Dataset entries
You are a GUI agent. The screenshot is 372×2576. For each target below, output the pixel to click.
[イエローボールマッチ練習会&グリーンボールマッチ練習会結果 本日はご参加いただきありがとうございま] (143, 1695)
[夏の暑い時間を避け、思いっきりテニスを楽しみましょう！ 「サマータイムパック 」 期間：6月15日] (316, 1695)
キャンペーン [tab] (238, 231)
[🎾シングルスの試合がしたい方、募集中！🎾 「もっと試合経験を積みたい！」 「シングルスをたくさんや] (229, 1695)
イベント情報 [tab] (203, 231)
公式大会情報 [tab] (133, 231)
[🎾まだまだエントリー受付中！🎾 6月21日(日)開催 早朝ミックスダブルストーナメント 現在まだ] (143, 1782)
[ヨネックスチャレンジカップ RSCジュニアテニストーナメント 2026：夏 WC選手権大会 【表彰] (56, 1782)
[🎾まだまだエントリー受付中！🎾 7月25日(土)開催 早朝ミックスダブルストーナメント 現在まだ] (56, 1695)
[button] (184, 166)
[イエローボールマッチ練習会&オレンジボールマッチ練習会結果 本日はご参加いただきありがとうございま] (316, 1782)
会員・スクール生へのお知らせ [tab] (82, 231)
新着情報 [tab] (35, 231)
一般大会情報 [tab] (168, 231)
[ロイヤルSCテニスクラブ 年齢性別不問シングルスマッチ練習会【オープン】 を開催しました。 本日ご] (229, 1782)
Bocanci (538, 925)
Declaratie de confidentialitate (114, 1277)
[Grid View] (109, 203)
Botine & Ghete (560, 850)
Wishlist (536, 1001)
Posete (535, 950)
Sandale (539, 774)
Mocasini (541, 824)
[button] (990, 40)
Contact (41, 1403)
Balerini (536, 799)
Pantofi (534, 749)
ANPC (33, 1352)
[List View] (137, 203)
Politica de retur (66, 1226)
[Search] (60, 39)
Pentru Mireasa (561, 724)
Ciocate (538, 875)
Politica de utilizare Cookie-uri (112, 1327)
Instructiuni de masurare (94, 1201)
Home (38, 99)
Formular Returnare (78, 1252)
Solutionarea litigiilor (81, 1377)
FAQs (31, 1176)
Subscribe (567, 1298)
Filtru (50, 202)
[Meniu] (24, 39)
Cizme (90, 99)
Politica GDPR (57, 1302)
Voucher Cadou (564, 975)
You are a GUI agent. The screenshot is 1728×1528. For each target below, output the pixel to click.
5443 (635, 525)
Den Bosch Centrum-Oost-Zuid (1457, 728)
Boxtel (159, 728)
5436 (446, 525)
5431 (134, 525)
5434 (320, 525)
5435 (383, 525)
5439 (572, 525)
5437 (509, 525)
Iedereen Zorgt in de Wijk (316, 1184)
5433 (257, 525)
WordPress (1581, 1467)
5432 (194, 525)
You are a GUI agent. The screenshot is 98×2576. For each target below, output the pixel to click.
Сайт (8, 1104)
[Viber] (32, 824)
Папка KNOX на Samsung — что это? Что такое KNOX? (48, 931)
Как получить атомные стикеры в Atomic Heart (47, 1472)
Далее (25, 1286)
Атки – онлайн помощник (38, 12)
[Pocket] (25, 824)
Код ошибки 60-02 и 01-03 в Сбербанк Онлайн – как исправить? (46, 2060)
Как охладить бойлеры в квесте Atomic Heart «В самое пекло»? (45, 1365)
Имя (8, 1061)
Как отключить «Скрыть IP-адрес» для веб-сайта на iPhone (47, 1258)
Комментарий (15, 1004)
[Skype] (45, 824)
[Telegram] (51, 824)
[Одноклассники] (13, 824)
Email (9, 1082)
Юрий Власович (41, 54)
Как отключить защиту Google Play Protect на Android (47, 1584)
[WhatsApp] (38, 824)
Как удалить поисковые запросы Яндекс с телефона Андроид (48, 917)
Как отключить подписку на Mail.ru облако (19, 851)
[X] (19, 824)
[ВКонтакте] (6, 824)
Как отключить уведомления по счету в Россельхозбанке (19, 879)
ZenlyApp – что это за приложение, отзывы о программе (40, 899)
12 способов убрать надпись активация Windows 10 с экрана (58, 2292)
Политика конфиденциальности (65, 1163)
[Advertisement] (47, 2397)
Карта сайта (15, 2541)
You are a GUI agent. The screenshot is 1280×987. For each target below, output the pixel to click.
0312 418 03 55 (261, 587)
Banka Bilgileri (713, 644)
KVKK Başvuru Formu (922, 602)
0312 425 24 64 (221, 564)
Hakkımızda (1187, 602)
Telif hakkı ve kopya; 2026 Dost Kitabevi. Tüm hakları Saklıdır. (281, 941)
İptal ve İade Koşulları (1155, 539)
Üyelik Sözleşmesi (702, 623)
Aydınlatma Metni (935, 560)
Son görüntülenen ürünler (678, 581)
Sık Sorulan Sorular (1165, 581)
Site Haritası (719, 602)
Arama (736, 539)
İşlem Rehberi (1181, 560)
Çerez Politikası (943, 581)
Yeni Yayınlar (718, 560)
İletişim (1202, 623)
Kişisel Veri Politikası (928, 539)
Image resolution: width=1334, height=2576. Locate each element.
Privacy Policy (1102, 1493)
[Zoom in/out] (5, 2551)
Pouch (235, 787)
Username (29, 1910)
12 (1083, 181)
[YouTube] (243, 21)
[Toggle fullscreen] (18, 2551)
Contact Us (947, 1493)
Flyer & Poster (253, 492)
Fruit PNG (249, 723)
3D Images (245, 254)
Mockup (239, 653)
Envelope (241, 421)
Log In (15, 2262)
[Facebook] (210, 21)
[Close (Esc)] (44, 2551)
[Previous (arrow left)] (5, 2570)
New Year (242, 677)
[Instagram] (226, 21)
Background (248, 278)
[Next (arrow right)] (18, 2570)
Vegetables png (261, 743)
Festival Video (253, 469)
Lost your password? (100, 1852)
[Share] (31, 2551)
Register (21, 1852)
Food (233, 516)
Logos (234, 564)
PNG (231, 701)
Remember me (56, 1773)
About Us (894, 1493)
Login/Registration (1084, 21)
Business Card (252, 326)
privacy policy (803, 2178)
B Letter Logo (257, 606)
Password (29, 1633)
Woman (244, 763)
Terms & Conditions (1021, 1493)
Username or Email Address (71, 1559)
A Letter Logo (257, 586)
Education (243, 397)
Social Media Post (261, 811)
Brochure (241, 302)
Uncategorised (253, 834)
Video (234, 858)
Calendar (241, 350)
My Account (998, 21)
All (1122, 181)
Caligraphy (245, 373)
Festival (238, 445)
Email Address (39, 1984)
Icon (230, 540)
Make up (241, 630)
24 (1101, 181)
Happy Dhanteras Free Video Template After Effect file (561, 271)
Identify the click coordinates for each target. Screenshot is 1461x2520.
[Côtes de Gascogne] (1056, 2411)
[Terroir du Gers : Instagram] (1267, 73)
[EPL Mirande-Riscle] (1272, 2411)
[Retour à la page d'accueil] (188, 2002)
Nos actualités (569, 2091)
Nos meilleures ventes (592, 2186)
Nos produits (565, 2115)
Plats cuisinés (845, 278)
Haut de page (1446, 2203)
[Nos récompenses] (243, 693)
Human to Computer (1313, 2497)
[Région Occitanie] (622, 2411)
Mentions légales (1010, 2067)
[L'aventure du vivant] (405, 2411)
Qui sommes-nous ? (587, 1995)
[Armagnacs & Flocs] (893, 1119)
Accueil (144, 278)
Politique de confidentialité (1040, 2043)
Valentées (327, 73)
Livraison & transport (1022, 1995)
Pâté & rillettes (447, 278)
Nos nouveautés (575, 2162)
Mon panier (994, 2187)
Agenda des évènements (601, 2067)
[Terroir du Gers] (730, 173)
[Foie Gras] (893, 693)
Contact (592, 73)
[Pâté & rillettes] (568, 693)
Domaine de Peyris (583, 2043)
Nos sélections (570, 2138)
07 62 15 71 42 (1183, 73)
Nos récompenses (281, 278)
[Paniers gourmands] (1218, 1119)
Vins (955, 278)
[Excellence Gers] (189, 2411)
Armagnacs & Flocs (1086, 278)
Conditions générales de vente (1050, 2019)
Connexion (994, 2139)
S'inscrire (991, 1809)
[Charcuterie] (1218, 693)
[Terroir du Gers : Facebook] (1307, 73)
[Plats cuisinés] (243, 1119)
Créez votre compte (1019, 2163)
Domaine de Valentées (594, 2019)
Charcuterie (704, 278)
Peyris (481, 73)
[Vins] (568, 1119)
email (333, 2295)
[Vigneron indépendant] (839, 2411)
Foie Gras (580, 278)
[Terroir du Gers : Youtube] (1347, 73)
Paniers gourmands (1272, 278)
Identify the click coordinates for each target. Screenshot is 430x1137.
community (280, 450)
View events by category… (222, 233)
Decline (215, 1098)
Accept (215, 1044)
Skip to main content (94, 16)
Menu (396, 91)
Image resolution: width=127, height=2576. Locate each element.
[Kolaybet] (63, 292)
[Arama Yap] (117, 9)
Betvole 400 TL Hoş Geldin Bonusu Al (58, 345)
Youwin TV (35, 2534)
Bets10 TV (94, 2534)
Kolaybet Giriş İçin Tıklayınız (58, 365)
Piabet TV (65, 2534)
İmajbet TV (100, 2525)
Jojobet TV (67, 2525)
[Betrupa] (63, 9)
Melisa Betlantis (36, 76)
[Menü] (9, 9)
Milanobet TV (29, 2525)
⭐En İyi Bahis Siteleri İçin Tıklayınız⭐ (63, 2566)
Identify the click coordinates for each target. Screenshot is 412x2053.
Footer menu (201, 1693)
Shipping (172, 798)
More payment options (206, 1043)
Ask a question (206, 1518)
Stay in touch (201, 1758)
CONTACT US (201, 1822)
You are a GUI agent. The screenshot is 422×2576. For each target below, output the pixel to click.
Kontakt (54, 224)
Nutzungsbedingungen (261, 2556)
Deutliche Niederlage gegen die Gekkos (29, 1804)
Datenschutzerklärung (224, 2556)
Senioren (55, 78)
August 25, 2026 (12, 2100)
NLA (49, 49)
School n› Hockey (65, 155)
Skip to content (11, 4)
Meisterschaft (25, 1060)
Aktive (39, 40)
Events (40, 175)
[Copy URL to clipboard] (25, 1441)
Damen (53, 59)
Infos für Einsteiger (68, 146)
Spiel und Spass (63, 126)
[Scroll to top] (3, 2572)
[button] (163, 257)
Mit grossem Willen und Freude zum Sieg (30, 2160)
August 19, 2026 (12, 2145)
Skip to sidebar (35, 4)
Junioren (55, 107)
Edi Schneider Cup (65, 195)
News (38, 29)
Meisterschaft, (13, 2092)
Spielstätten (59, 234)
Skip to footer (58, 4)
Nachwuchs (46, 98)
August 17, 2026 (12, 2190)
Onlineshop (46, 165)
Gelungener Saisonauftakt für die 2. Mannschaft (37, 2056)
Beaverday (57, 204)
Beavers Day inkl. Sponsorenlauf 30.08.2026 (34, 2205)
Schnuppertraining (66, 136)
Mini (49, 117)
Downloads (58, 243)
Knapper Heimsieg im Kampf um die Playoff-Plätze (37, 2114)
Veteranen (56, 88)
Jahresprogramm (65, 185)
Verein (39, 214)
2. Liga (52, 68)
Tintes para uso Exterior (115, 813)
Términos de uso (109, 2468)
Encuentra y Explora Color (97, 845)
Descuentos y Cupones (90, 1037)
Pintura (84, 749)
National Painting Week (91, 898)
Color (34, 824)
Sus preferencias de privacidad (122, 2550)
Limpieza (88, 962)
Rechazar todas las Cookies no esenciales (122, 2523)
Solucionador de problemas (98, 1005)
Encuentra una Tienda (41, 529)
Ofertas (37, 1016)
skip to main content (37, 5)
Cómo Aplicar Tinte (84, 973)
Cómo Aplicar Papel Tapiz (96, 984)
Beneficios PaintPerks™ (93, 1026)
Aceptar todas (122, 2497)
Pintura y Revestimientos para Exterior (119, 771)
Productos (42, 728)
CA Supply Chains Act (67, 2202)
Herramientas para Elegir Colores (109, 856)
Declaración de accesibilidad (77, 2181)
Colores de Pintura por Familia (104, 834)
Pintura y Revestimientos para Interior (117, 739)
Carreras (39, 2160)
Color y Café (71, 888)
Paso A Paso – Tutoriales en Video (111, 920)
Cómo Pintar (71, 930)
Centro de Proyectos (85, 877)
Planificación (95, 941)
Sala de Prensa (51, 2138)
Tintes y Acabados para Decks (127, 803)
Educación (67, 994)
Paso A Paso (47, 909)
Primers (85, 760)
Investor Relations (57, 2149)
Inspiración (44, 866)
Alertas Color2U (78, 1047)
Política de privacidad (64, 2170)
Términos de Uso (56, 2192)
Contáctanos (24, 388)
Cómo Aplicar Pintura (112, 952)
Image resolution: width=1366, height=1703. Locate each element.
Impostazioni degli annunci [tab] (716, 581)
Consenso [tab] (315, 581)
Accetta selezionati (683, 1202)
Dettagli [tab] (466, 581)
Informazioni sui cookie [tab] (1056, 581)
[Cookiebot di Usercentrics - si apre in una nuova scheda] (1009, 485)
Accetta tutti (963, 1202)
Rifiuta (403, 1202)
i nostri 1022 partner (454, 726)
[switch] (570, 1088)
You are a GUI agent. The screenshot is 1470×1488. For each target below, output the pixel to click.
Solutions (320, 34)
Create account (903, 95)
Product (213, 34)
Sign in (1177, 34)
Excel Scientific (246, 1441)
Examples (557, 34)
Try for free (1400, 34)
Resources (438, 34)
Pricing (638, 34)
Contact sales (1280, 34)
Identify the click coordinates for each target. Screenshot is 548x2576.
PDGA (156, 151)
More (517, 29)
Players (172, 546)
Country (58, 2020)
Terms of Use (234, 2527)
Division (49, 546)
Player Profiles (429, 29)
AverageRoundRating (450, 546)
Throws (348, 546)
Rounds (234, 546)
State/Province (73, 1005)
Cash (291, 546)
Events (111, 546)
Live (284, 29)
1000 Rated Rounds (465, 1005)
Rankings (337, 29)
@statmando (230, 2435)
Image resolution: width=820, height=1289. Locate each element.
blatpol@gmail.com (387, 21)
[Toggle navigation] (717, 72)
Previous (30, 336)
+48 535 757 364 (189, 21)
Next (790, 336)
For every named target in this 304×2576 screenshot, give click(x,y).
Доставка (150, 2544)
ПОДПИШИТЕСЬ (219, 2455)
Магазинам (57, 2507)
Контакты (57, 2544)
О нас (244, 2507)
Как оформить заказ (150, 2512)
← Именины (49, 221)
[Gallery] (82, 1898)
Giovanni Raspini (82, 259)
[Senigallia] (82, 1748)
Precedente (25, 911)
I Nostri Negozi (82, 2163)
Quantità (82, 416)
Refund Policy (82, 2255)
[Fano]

§ **Task**: Copy range, inclusive: the line holding "Decline (215, 1098)" to the line holding "Gelungener Saisonauftakt für". Reproduce exactly those lines of the records above and no others.

§ **Reply to the exercise**:
Decline (215, 1098)
Accept (215, 1044)
Skip to main content (94, 16)
Menu (396, 91)
Image resolution: width=127, height=2576. Locate each element.
[Kolaybet] (63, 292)
[Arama Yap] (117, 9)
Betvole 400 TL Hoş Geldin Bonusu Al (58, 345)
Youwin TV (35, 2534)
Bets10 TV (94, 2534)
Kolaybet Giriş İçin Tıklayınız (58, 365)
Piabet TV (65, 2534)
İmajbet TV (100, 2525)
Jojobet TV (67, 2525)
[Betrupa] (63, 9)
Melisa Betlantis (36, 76)
[Menü] (9, 9)
Milanobet TV (29, 2525)
⭐En İyi Bahis Siteleri İçin Tıklayınız⭐ (63, 2566)
Identify the click coordinates for each target. Screenshot is 412x2053.
Footer menu (201, 1693)
Shipping (172, 798)
More payment options (206, 1043)
Ask a question (206, 1518)
Stay in touch (201, 1758)
CONTACT US (201, 1822)
You are a GUI agent. The screenshot is 422×2576. For each target below, output the pixel to click.
Kontakt (54, 224)
Nutzungsbedingungen (261, 2556)
Deutliche Niederlage gegen die Gekkos (29, 1804)
Datenschutzerklärung (224, 2556)
Senioren (55, 78)
August 25, 2026 (12, 2100)
NLA (49, 49)
School n› Hockey (65, 155)
Skip to content (11, 4)
Meisterschaft (25, 1060)
Aktive (39, 40)
Events (40, 175)
[Copy URL to clipboard] (25, 1441)
Damen (53, 59)
Infos für Einsteiger (68, 146)
Spiel und Spass (63, 126)
[Scroll to top] (3, 2572)
[button] (163, 257)
Mit grossem Willen und Freude zum Sieg (30, 2160)
August 19, 2026 (12, 2145)
Skip to sidebar (35, 4)
Junioren (55, 107)
Edi Schneider Cup (65, 195)
News (38, 29)
Meisterschaft, (13, 2092)
Spielstätten (59, 234)
Skip to footer (58, 4)
Nachwuchs (46, 98)
August 17, 2026 (12, 2190)
Onlineshop (46, 165)
Gelungener Saisonauftakt für die 2. Mannschaft (37, 2056)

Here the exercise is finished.